Cross-Team Collaboration: Work closely with Platform Engineers and AI solution teams to ensure smooth deployments and operations. - Manage High-Speed Fabric: A unified network fabric utilizing both InfiniBand and Ethernet / RoCE technologies.
- Management Network: A separate 1 Gbps Ethernet and serial console for out-of-band (OOB) network management.
- PE/CE datacenter connectivity: CE routers, firewalls Design, develop, test, implement and support ICT components and applications to deliver quality standard product portfolio on AI Factory Cloud platform.
- Build and develop concepts, processes and methods for automation, optimization, and standardization to satisfy efficiency and automation requirements.
- Provide advice or information at request or at own initiative to all relevant employees or customers regarding technical aspects of products.
- Provide project deliverables to fulfil the project scope.
- Consult and implement new innovative technologies to satisfy innovation strategy.
- Provide overall solutions and principles in planning, developing, and implementing new products to satisfy business requirements.
- Design, develop, and implement architecture of services based on AI Factory Cloud platform requirements.
- Mentor and train co-workers to spread knowledge level and develop their skills.
- Act as key technical lead and solve and coordinate activities across related technologies/outside own team.
- Provide consulting services to project teams on areas of expertise.
- Research and development in assigned technology, determine business requirements, propose changes and develop implementation plans.
- The network architect must demonstrate expertise and experience with the following technologies, as our environment relies on their optimal configuration and management of InfiniBand, RoCE, managing UFM, FortiGate Firewalls and Cisco Border gateways.
- Experience with the following technologies, as our environment relies on their optimal configuration and management of InfiniBand, RoCE, managing UFM, FortiGate Firewalls and Cisco Border gateways.
We expect:
- Initial provisioning
- Daily operation (we expect 24/7 operations with On Calls)

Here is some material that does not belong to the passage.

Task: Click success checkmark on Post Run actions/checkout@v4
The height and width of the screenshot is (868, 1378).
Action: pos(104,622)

- Configuration, upgrades, patch management (including critical patch mgmt.), incident handling
- Fine tuning, configuration changes through whole project lifetime
- Hardware case handling
We are seeking an Enterprise Architect - Network Architect to provide 24/7/365 support EU -based (due to sovereignty requirements of product) for our high-performance Industry AI Cloud network fabric.

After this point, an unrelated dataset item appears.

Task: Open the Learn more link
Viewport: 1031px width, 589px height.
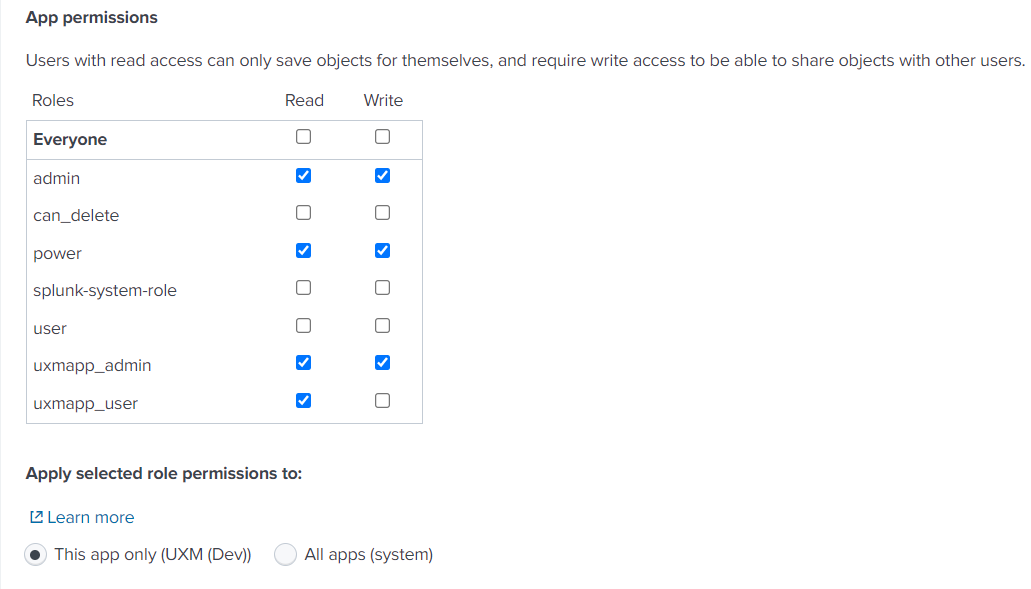Action: [x=90, y=517]
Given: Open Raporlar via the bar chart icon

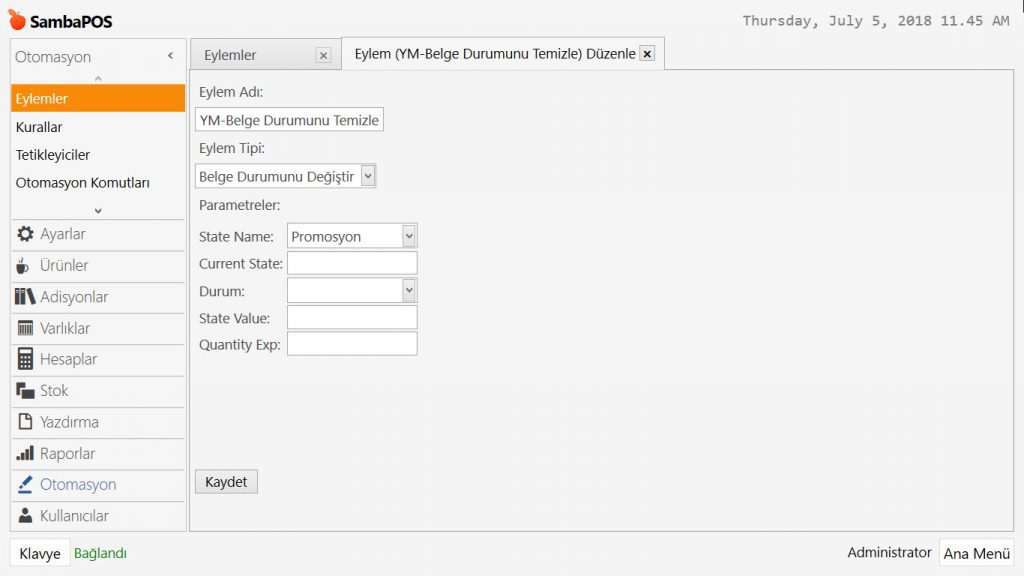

The scope of this is to provide ongoing operations, maintenance, troubleshooting, and configuration management for the network switches, gateways, and DPUs that comprise the core interconnect of all devices.
All hardware vendor support for the compute servers (NVIDIA DGX, RTX, management servers) is handled separately; this request is solely for the network infrastructure.
The project will be deployed in a 3rd-party datacenter at Polarise, Tucherpark, Munich. Initial connectivity will be via IP Transit AS3320 from DTAG with a private AS for in-band connection and a local internet breakout for out-of-band management. We will not have AdminLAN access initially.
Networking:
- High-Speed Fabric: A unified network fabric utilizing both InfiniBand and Ethernet / RoCE technologies.
- Management Network: A separate 1 Gbps Ethernet and serial console for out-of-band (OOB) network management.
- PE/CE datacenter connectivity: CE routers, firewalls